**TAREA ASIGNADA**
Reescribe la parte del fragmento de lectura que se abre con las palabras que contienen "La escritora establece" y se cierra con "ciertos tabúes sociales.", reemplazando "voyeurista" por "testigo".

**FRAGMENTO DE LECTURA**

Dazra Novak se acerca a la vida y obra de una artista plástica contemporánea, Rocío García, con la voluntad de ofrecernos una biografía imaginaria de la creadora, donde el peso esencial está dictado no por la sucesión de hechos verificables en la cronología de su existencia, sino por el desciframiento de su obra artística.
La escritora establece una relación interdiscursiva con las creaciones de Rocío. Se inmiscuye en el espacio pictórico, se inserta como voyeurista en ese mundo onírico donde coinciden el exhibicionismo, la sensualidad y una violencia controlada pero omnipresente. Es un espacio donde el erotismo se traduce en provocación y el espectador comprueba que la artista agrega una presión especial a sus imágenes para generar una crisis en ciertos tabúes sociales.
Novak reinventa a García. Su narración deja trazas de lo que llamaríamos una vida real, tangible de la pintora, pero pasadas por el tamiz de su obra. Recrea esas superficies iluminadas a medias, esos ambientes marginales donde los límites del bien y el mal se difuminan gracias a una ambigüedad que deja al margen, al menos en primera instancia, cualquier juicio moral.
Esta singular hermenéutica de la imagen obliga a la escritora a estructurar un discurso en el que el lenguaje literario procura emular desde sus recursos propios con la imagen pictórica. Es allí donde la autora ejerce un particular virtuosismo, porque sortea los riesgos de ofrecernos una novela demasiado estática o ilegible. Podría hablarse de la dramaturgia que Dazra ejerce sobre su material para alternar escenas de luz y de sombra y conducir al lector por el dédalo de rutas que su protagonista recorre en una aventura artística ciertamente arriesgada.

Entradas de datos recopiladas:
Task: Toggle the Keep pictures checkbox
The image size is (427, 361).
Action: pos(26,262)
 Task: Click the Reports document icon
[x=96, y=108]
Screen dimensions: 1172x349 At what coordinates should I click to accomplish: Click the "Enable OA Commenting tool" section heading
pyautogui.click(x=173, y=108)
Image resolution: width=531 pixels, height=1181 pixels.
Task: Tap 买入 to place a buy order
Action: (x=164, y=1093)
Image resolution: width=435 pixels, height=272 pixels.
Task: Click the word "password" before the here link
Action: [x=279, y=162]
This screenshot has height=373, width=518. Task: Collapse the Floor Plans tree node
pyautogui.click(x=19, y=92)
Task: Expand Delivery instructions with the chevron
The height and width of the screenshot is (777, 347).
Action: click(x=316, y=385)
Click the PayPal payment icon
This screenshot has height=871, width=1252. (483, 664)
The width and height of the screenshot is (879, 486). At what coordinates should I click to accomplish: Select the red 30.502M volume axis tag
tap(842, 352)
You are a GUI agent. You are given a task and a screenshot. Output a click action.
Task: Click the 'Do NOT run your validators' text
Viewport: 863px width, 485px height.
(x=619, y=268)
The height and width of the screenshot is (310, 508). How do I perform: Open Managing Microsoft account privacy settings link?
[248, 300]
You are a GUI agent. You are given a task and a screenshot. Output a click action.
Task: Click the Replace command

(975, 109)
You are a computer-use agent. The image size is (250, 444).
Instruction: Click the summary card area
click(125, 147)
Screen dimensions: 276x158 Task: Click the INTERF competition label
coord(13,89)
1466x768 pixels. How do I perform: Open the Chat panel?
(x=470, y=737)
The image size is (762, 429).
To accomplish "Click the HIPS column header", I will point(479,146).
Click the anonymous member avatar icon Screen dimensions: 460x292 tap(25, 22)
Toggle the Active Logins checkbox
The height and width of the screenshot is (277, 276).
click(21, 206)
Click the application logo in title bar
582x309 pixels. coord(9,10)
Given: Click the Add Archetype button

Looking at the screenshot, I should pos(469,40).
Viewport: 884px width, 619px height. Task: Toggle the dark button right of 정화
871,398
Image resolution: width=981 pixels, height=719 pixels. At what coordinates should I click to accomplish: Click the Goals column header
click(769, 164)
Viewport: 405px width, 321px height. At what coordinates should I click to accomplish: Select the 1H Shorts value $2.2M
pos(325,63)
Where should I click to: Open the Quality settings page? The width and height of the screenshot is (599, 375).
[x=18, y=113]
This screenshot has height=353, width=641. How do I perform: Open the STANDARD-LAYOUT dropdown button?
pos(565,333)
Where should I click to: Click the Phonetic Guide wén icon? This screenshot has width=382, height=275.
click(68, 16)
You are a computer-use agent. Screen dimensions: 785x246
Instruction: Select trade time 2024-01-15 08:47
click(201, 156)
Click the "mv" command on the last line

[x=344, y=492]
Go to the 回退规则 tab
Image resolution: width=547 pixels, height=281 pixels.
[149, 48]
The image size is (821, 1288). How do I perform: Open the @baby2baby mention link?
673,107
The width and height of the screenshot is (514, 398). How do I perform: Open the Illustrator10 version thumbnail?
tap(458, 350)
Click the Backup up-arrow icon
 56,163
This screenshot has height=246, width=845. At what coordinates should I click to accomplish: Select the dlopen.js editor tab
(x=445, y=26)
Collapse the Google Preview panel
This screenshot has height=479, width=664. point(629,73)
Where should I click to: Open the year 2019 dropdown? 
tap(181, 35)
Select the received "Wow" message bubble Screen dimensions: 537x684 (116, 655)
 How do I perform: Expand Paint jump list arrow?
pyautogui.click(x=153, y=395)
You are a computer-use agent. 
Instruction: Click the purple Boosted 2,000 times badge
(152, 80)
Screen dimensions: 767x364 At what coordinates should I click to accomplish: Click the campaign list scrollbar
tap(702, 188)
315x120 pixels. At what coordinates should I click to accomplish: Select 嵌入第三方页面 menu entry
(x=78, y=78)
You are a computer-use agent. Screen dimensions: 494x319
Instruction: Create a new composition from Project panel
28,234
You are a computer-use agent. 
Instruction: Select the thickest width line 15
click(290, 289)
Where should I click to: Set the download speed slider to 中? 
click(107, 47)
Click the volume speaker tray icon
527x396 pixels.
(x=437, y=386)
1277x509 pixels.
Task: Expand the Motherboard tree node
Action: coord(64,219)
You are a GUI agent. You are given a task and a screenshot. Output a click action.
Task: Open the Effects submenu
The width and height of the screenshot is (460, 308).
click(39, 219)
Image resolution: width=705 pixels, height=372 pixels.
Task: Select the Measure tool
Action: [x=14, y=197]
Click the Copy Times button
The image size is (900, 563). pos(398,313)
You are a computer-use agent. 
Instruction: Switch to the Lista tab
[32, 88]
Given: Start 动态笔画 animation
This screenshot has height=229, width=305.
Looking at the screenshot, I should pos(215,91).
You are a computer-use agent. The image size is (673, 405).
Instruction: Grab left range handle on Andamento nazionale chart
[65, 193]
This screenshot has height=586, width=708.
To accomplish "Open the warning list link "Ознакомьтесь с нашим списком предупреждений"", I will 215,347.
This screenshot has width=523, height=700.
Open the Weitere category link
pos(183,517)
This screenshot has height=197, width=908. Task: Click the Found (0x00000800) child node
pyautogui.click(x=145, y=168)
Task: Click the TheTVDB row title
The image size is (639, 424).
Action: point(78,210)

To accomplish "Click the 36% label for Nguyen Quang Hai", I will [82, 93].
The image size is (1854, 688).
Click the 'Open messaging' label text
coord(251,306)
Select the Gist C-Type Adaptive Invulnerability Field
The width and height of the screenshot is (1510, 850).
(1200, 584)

**RESULTADO DEL EJERCICIO**
La escritora establece una relación interdiscursiva con las creaciones de Rocío. Se inmiscuye en el espacio pictórico, se inserta como testigo en ese mundo onírico donde coinciden el exhibicionismo, la sensualidad y una violencia controlada pero omnipresente. Es un espacio donde el erotismo se traduce en provocación y el espectador comprueba que la artista agrega una presión especial a sus imágenes para generar una crisis en ciertos tabúes sociales.